> **Required tasks**
**1)** Reproduce a passage from the William Witney biography word for word. Begin at the words "- Born: William" and stop after "working until 1982.".
**2)** For each statement below, say whether the William Witney biography agrees with it, answering yes or no and quoting the deciding words of the text. (a) Witney's uncle was an Army captain at Fort Sam Houston. (b) Witney passed the entrance exam to the U.S. Naval Academy. (c) Witney modeled his fight shots on the dance sequences in Fred Astaire-Ginger Rogers musicals.

- Born: William Nuelsen Witney May 15, 1915 Lawton, Oklahoma, U.S.
- Died: March 17, 2002 (aged 86) Jackson, California, U.S.
- Other name: William Whitney
- Years active: 1939–1982
- Spouse(s): Maxine Doyle (m. 1938–1973; her death) Beverly (m. 1977–2002; his death)
- Website: www.williamwitney.com

= William Witney =

American director

William Nuelsen Witney (May 15, 1915 – March 17, 2002) was an American film and television director. He is best remembered for the action films he made for Republic Pictures, particularly serials: Dick Tracy Returns, G-Men vs. the Black Dragon, Daredevils of the Red Circle, Zorro's Fighting Legion, and Drums of Fu Manchu. Prolific and pugnacious, Witney began directing while still in his 20s, and continued working until 1982.

==Biography==
Witney was born in Lawton, Oklahoma. He was four years old when his father died, and he lived with his uncle, who was an Army captain at Fort Sam Houston. Colbert Clark, Witney's brother-in-law, introduced him to films by letting him ride in some chase scenes for the serial Fighting with Kit Carson (1933). Witney stayed around the Mascot Pictures headquarters while preparing for the entrance exam to the U.S. Naval Academy. After he failed that exam, he continued at the studio.

In 1936 Mascot was absorbed by Republic, and Witney was now working for studio president Herbert Yates. He was an assistant on the serial The Painted Stallion when director Ray Taylor's drinking problem had gotten out of hand and Taylor had to leave the location. Witney replaced Taylor, and became a director permanently.

Witney teamed with director John English for several of Republic's most successful and best-remembered serials. Witney is credited with devising the modern system of filming movie fight sequences. Instead of filming a crowd of people wildly throwing punches at each other, as in a barroom brawl, Witney broke the action down into separate, carefully choreographed shots, which he patterned after the dance sequences in Fred Astaire-Ginger Rogers musicals.

During World War II he served in the US Marine Corps combat cameraman unit.

Following the war, Witney returned to public directing many of Roy Rogers' and Rex Allen's Westerns. He directed the 2nd unit battle scenes of The Last Command (1955) and three juvenile delinquent movies The Cool and the Crazy (1958), Juvenile Jungle (1958) and Young and Wild (1958).

> **Source excerpt**
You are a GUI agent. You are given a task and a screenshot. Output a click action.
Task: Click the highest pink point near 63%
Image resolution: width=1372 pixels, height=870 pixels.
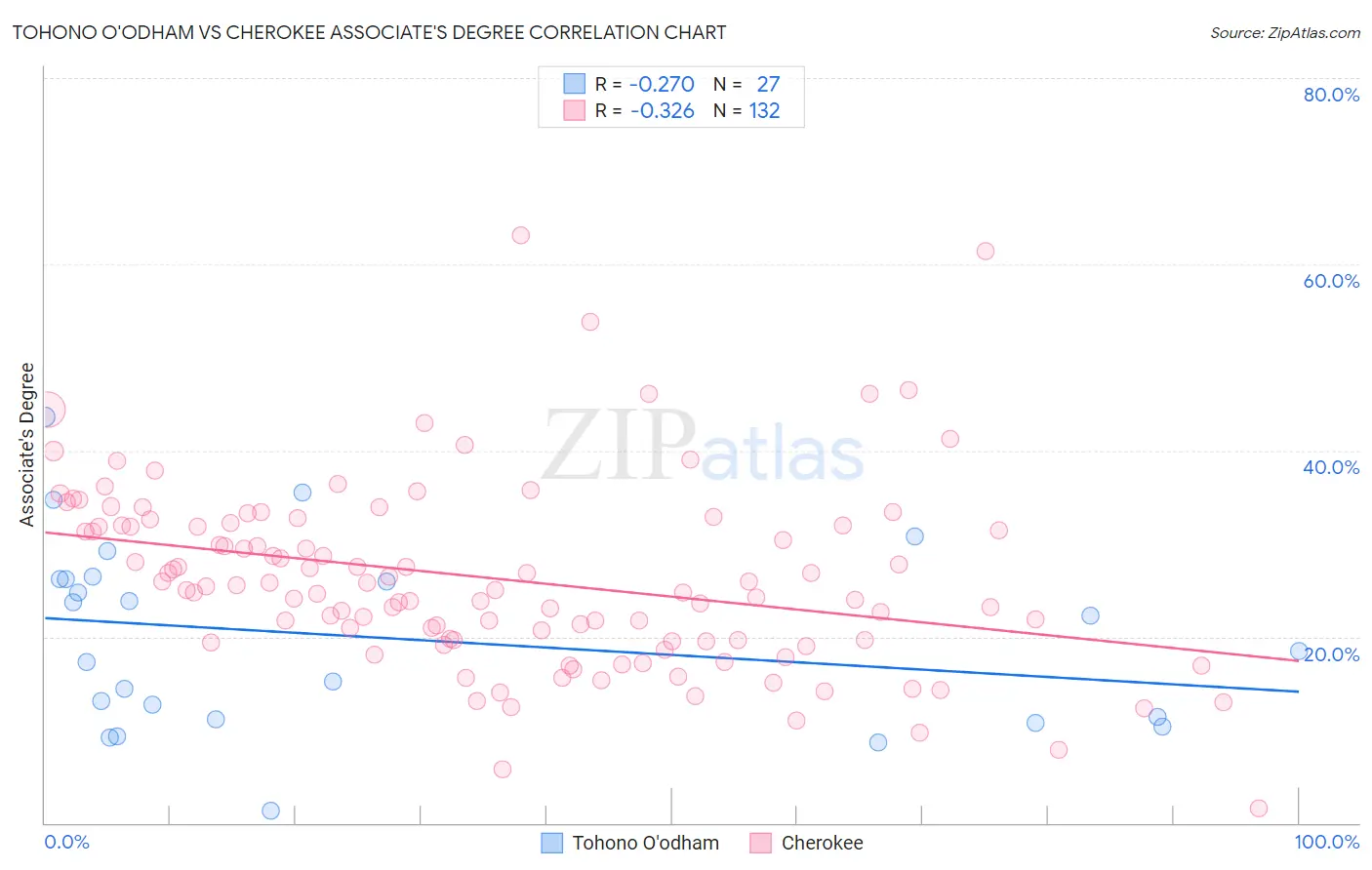pos(520,235)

> **Set of answers**
**1)**
- Born: William Nuelsen Witney May 15, 1915 Lawton, Oklahoma, U.S.
- Died: March 17, 2002 (aged 86) Jackson, California, U.S.
- Other name: William Whitney
- Years active: 1939–1982
- Spouse(s): Maxine Doyle (m. 1938–1973; her death) Beverly (m. 1977–2002; his death)
- Website: www.williamwitney.com

= William Witney =

American director

William Nuelsen Witney (May 15, 1915 – March 17, 2002) was an American film and television director. He is best remembered for the action films he made for Republic Pictures, particularly serials: Dick Tracy Returns, G-Men vs. the Black Dragon, Daredevils of the Red Circle, Zorro's Fighting Legion, and Drums of Fu Manchu. Prolific and pugnacious, Witney began directing while still in his 20s, and continued working until 1982.

**2)**
(a) Yes: "he lived with his uncle, who was an Army captain at Fort Sam Houston."
(b) No: "After he failed that exam, he continued at the studio."
(c) Yes: "which he patterned after the dance sequences in Fred Astaire-Ginger Rogers musicals."